详解sklearn中logloss的计算过程 - ybdesire的专栏 - CSDN博客


\[logloss = -\frac{1}{N}\sum_{i=1}^Ny_i \log p_i + (1-y_i)\log(1-p_i)\]



\[logloss = -\frac{1}{N}\log e^{\sum_{i=1}^Ny_i \log p_i + (1-y_i)\log(1-p_i)}\]

\[\begin{alignat}{2} logloss & = -\frac{1}{N}\log e^{\sum_{i=1}^Ny_i \log p_i + (1-y_i)\log(1-p_i)} \\ & = -\frac{1}{N}\log \prod_{i=1}^N e^{y_i \log p_i} + e^{(1-y_i)\log(1-p_i)} \\ & = -\frac{1}{N}\log \prod_{i=1}^N p_i^{y_i} + (1-p_i)^{1-y_i} \\ \end{alignat}\]


假设\(y_i = 1, \hat y_i = 0, p_o = 0.5\)

\[logloss_i = -(y_i \log p_i + (1-y_i)\log(1-p_i))\]

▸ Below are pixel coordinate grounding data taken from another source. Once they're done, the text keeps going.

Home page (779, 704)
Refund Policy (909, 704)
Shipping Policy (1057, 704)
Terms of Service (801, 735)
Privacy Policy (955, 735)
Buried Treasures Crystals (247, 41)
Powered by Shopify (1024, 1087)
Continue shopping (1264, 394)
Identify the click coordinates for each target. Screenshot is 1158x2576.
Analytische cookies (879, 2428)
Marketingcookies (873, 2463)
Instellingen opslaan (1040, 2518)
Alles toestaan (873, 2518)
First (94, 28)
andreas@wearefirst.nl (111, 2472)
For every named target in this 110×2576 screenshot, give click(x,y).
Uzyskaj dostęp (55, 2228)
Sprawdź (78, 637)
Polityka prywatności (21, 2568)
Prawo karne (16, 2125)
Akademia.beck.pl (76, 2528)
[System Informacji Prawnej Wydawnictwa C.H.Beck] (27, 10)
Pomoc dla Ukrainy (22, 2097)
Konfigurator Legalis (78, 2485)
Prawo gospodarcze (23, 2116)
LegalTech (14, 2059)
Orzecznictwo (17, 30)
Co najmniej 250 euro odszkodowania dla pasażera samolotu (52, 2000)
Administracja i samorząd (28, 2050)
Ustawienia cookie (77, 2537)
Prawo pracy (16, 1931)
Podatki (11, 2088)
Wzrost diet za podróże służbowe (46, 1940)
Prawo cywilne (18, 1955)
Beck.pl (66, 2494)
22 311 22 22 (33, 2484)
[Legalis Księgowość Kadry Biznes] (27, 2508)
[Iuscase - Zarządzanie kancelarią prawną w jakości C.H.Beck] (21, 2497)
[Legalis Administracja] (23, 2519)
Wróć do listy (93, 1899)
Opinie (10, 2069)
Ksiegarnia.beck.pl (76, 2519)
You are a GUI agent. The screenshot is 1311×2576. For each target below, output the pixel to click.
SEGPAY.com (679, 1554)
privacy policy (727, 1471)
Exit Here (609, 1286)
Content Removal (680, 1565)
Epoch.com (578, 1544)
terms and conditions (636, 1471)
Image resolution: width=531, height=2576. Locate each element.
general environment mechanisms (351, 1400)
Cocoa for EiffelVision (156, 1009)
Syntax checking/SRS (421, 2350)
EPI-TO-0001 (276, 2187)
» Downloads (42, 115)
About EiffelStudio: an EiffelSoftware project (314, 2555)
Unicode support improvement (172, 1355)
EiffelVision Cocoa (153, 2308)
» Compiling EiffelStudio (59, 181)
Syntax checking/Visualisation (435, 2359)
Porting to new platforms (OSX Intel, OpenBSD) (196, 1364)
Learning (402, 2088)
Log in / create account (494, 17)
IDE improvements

\[\begin{alignat}{2} logloss_i & = -(y_i \log p_i + (1-y_i)\log(1-p_i)) \\ & = -(1 \times \log 0.5 + (1-1) \times \log(1-0.5)) \\ & = -log(0.5) \\ & = 0.69 \end{alignat}\]

因此\(p_i = 0.5 \to \hat y_i = 1 \to 不自信且错了\),因此惩罚不高。


\[\begin{alignat}{2} logloss_i & = -(y_i \log p_i + (1-y_i)\log(1-p_i)) \\ & = -(0 \times \log 0.9 + (1-0) \times \log(1-0.9)) \\ & = -log(0.1) \\ & = 2.30 \end{alignat}\]

因此\(p_i = 0.9 \to \hat y_i = 1 \to 自信且错了\),因此惩罚高。

log loss provides a steep penalty for predictions that are both wrong and confident, i.e., a high probability is assigned to the incorrect class.


Computing log loss with NumPy | Python

import numpy as np
def compute_log_loss(predicted, actual, eps=1e-14):
     """ Computes the logarithmic loss between predicted and
     actual when these are 1D arrays.
     :param predicted: The predicted probabilities as floats between 0-1
     :param actual: The actual binary labels. Either 0 or 1.
     :param eps (optional): log(0) is inf, so we need to offset our
     predicted values slightly by eps from 0 or 1.
     predicted = np.clip(predicted, eps, 1 - eps)
     loss = -1 * np.mean(actual * np.log(predicted)
     + (1 - actual)
     * np.log(1 - predicted))
     return loss

Using the compute_log_loss() function, compute the log loss for the following predicted values (in each case, the actual values are contained in actual_labels):

  • correct_confident. 这里是\(\hat y\),不是\(X\)
  • correct_not_confident.
  • wrong_not_confident.
  • wrong_confident.
  • actual_labels.
# Compute and print log loss for 1st case
correct_confident = compute_log_loss(correct_confident, actual_labels)
print("Log loss, correct and confident: {}".format(correct_confident)) 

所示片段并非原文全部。